§ Supplied information:
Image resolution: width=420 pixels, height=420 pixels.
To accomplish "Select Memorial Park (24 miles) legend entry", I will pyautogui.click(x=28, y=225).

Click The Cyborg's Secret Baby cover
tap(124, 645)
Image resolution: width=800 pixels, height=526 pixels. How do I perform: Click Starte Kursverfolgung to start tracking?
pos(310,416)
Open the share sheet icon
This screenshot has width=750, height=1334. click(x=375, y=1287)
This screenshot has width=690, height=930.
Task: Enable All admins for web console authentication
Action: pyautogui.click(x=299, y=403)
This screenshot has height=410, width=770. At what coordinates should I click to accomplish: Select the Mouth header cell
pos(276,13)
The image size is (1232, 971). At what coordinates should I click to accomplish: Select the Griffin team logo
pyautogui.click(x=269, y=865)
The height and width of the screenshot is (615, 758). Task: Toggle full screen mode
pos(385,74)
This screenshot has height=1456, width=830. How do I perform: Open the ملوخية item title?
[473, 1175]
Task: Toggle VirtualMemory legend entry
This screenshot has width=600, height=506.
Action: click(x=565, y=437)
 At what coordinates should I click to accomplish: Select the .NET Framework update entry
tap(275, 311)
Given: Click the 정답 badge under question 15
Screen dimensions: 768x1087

§ Task prompt:
Restate the whole of the material exactly.

§ Solution to this exercise:
Image resolution: width=420 pixels, height=420 pixels.
To accomplish "Select Memorial Park (24 miles) legend entry", I will pyautogui.click(x=28, y=225).

Click The Cyborg's Secret Baby cover
tap(124, 645)
Image resolution: width=800 pixels, height=526 pixels. How do I perform: Click Starte Kursverfolgung to start tracking?
pos(310,416)
Open the share sheet icon
This screenshot has width=750, height=1334. click(x=375, y=1287)
This screenshot has width=690, height=930.
Task: Enable All admins for web console authentication
Action: pyautogui.click(x=299, y=403)
This screenshot has height=410, width=770. At what coordinates should I click to accomplish: Select the Mouth header cell
pos(276,13)
The image size is (1232, 971). At what coordinates should I click to accomplish: Select the Griffin team logo
pyautogui.click(x=269, y=865)
The height and width of the screenshot is (615, 758). Task: Toggle full screen mode
pos(385,74)
This screenshot has height=1456, width=830. How do I perform: Open the ملوخية item title?
[473, 1175]
Task: Toggle VirtualMemory legend entry
This screenshot has width=600, height=506.
Action: click(x=565, y=437)
 At what coordinates should I click to accomplish: Select the .NET Framework update entry
tap(275, 311)
Given: Click the 정답 badge under question 15
Screen dimensions: 768x1087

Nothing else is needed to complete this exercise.